## EXERCISE INSTRUCTIONS
Could you return all of the records exactly, minus their images?

== DATA IN THIS EXERCISE ==

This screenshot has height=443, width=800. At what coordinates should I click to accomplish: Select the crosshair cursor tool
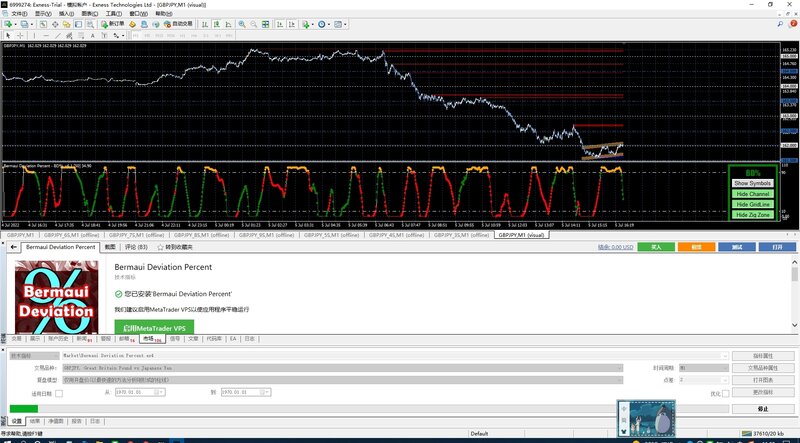pos(22,35)
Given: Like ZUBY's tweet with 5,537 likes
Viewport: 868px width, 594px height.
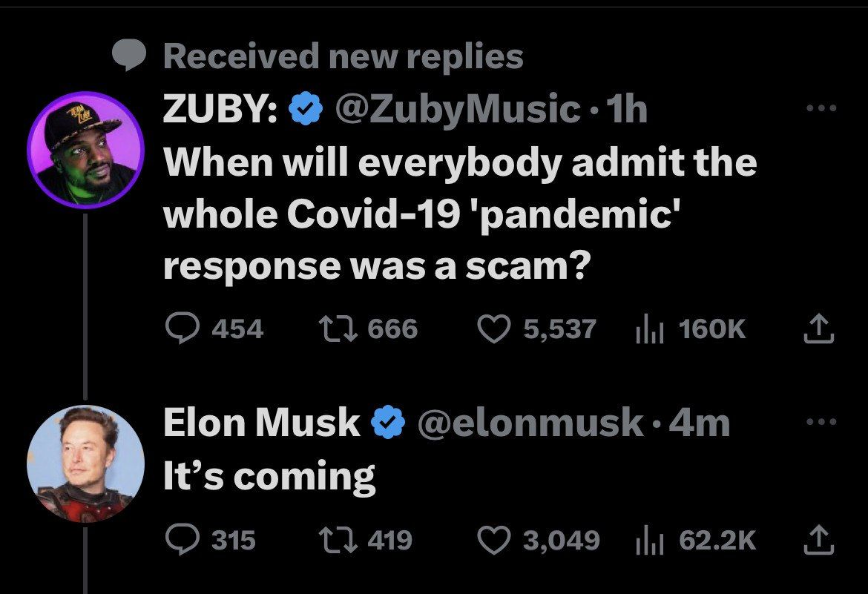Looking at the screenshot, I should point(494,329).
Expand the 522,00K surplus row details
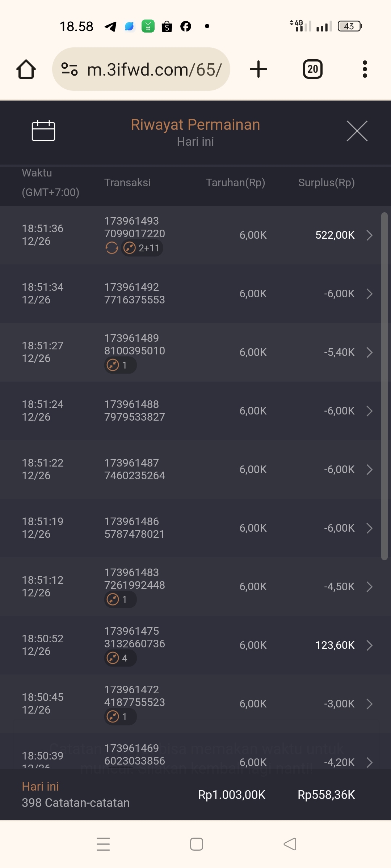Viewport: 391px width, 868px height. click(x=369, y=235)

===

## ANSWER SPACE
This screenshot has height=443, width=800. At what coordinates should I click to accomplish: Select the crosshair cursor tool
pos(22,35)
Given: Like ZUBY's tweet with 5,537 likes
Viewport: 868px width, 594px height.
Looking at the screenshot, I should point(494,329).
Expand the 522,00K surplus row details
Viewport: 391px width, 868px height. click(x=369, y=235)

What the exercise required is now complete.